Mengantisipasi perkembangan pesat artificial intelligence (AI), khususnya AI generatif, Akamai menyiapkan infrastruktur cloud yang lebih dekat dengan data dan pengguna.
Dalam virtual media roundtable baru-baru ini, Jay Jenkins, CTO, Akamai Cloud Computing mengungkapkan secara spesifik bahwa 50% dari perusahaan di Asia Pasifik dan Jepang akan membangun kemitraan strategis dengan penyedia layanan cloud untuk mendukung inovasi AI-nya.
“Selain itu, terdapat peningkatan sebesar 20 persen dalam pengeluaran teknologi, dengan prioritas pada teknologi seperti AI generatif,” ia menambahkan.
Di Indonesia, dampak perkembangan cloud computing juga terasa kuat. Ono W. Purbo, Rektor Institut Teknologi Tangerang Selatan (ITTS), yang turut hadir di acara tersebut, menjelaskan bahwa lanskap cloud computing di Indonesia mengalami pertumbuhan pesat, didorong oleh transformasi digital, peningkatan adopsi internet, serta konsumsi big data. Mengutip laporan dari Mordor Intelligence, ia memproyeksikan bahwa pasar cloud computing Indonesia akan mencapai USD 2,13 miliar pada 2024, dengan tingkat pertumbuhan tahunan gabungan (CAGR) sebesar 14,52%, hingga mencapai USD 4,21 miliar pada 2029.
“Pasar cloud computing Indonesia berada pada lintasan pertumbuhan yang kuat, ditandai oleh adopsi hybrid cloud, implementasi sektor tertentu, ekspansi layanan public cloud, investasi besar dari perusahaan teknologi global, dan inisiatif pemerintah yang mendukung. Tren ini secara kolektif menjadikan Indonesia sebagai pemain signifikan di lanskap cloud computing Asia Tenggara,” jelas Ono.
Evolusi ke Komputasi Terdistribusi
Namun, Akamai melihat model komputasi cloud terpusat tradisional (centralized) tidak lagi memadai ketika permintaan akan aplikasi dan layanan AI yang membutuhkan kedekatan dengan pengguna dan perangkat, seperti headset VR, video game, dan kendaraan swakemudi, terus meningkat. Model terpusat ini memiliki keterbatasan, seperti latensi tinggi, ketahanan yang lebih rendah, dan masalah privasi.
Oleh karena itu, Jay Jenkins menekankan pentingnya evolusi model komputasi terpusat ke model terdistribusi untuk dapat lebih memenuhi tuntutan teknologi AI dan teknologi baru lainnya.

-------------------------

### Soal dan Tugas:
1) Cetak ulang bagian artikel tentang komputasi cloud mulai dari "Dalam virtual media" sampai dengan "mendukung inovasi AI-nya." tanpa perubahan sedikit pun.
2) Jawablah pertanyaan berikut berdasarkan artikel tentang komputasi cloud.
(a) Berapa persen perusahaan di Asia Pasifik dan Jepang yang menurut Jay Jenkins akan membangun kemitraan strategis dengan penyedia layanan cloud?
(b) Berapa nilai pasar cloud computing Indonesia yang diproyeksikan untuk tahun 2029?
(c) Keterbatasan apa saja yang dimiliki model komputasi cloud terpusat?
Materi yang disertakan sesudah artikel ini tidak berperan dalam pengerjaan apa pun.

### Data Tersimpan:

-------------------------

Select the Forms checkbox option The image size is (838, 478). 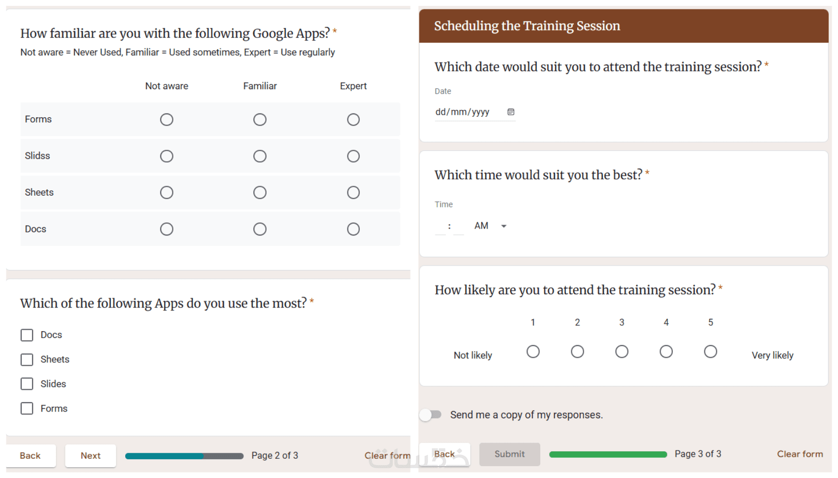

-------------------------

### Hasil:
1)
Dalam virtual media roundtable baru-baru ini, Jay Jenkins, CTO, Akamai Cloud Computing mengungkapkan secara spesifik bahwa 50% dari perusahaan di Asia Pasifik dan Jepang akan membangun kemitraan strategis dengan penyedia layanan cloud untuk mendukung inovasi AI-nya.

2)
(a) 50%.
(b) USD 4,21 miliar.
(c) Latensi tinggi, ketahanan yang lebih rendah, dan masalah privasi.